_Written instruction:_ Show every line of the listing below that contains the string "Task".

_Data entries:_

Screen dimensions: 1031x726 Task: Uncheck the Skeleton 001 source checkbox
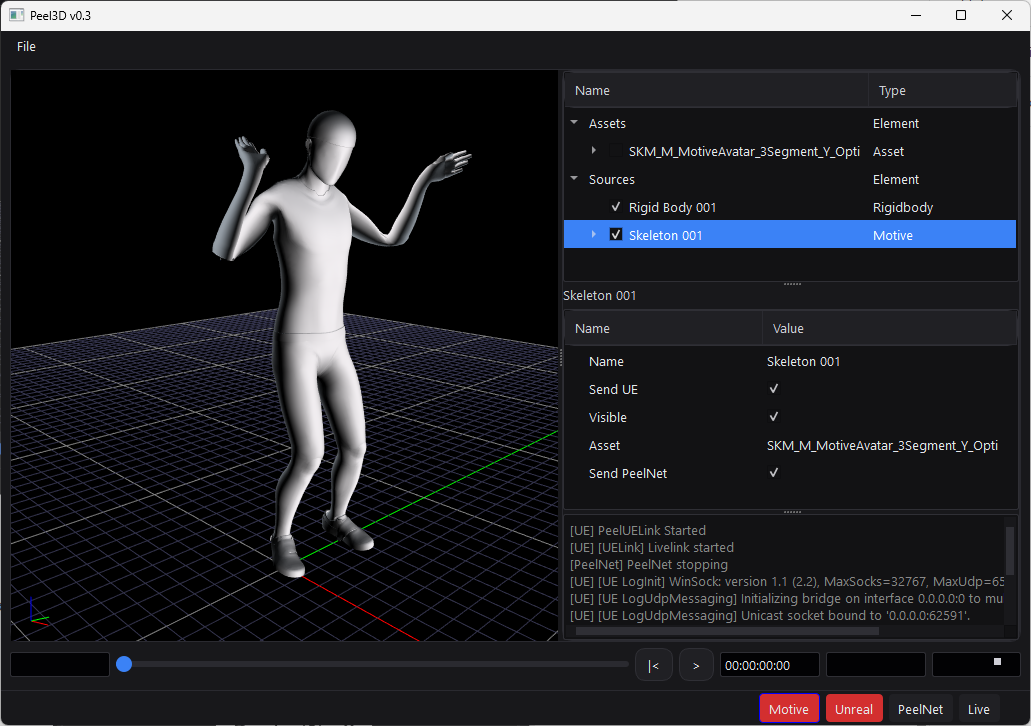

* * *

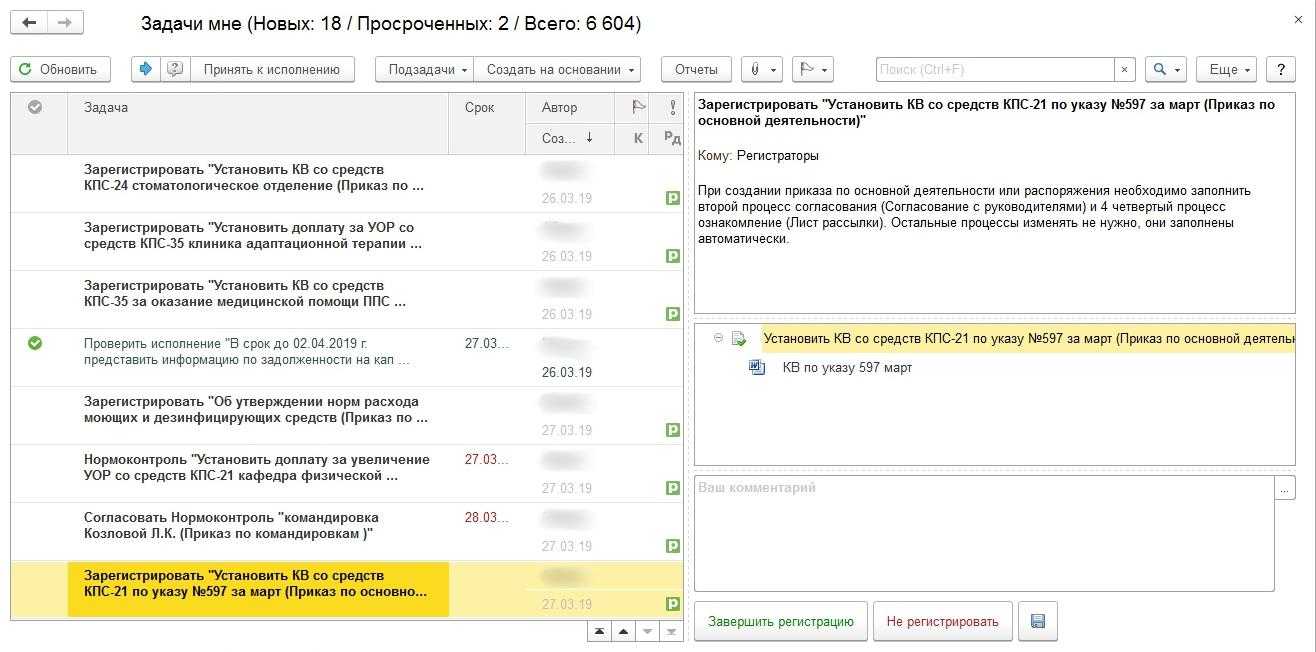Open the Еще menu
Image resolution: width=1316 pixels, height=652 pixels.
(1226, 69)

...

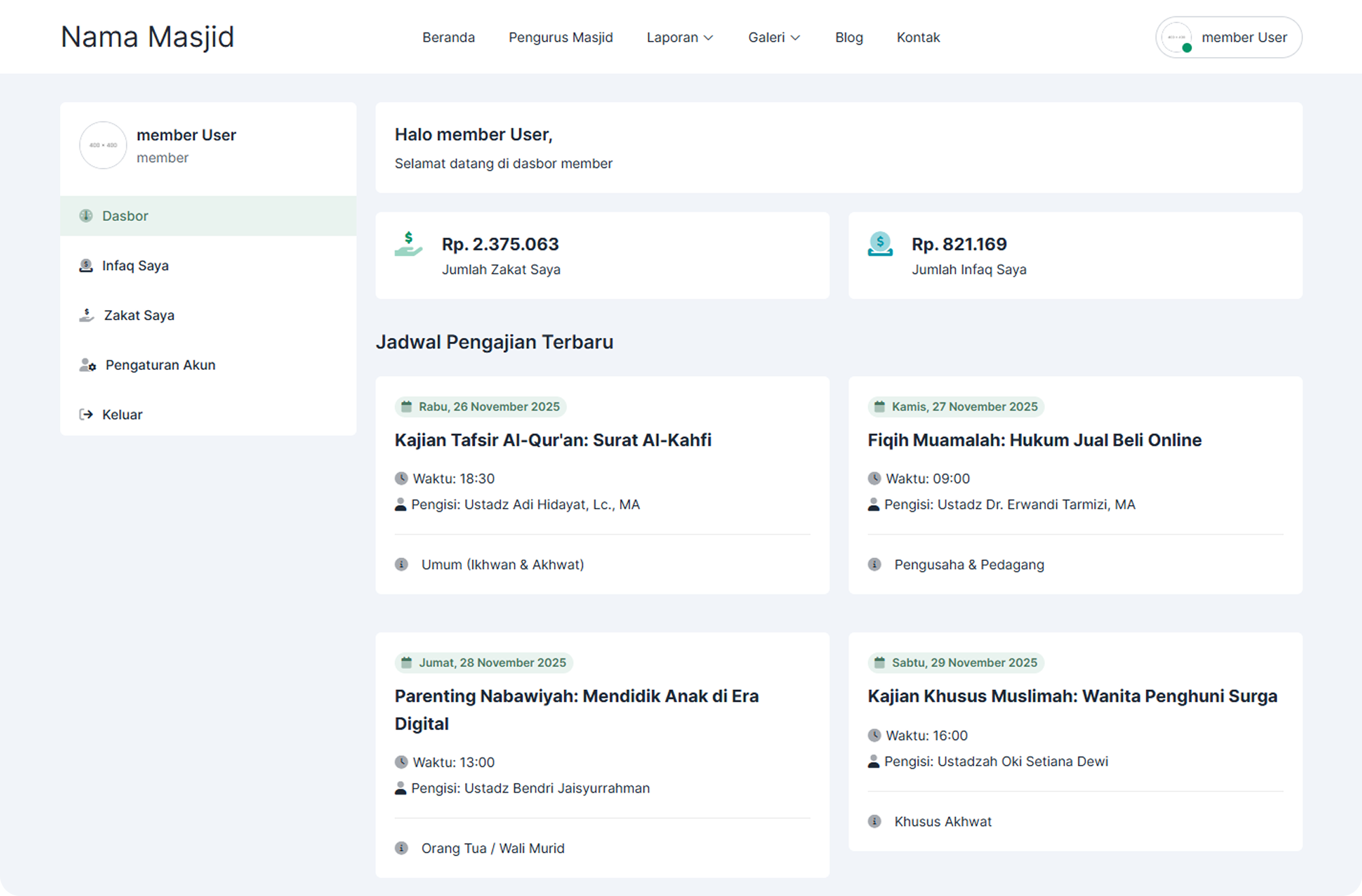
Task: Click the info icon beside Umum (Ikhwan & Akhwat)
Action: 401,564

_Final result:_
Screen dimensions: 1031x726 Task: Uncheck the Skeleton 001 source checkbox
Task: Click the info icon beside Umum (Ikhwan & Akhwat)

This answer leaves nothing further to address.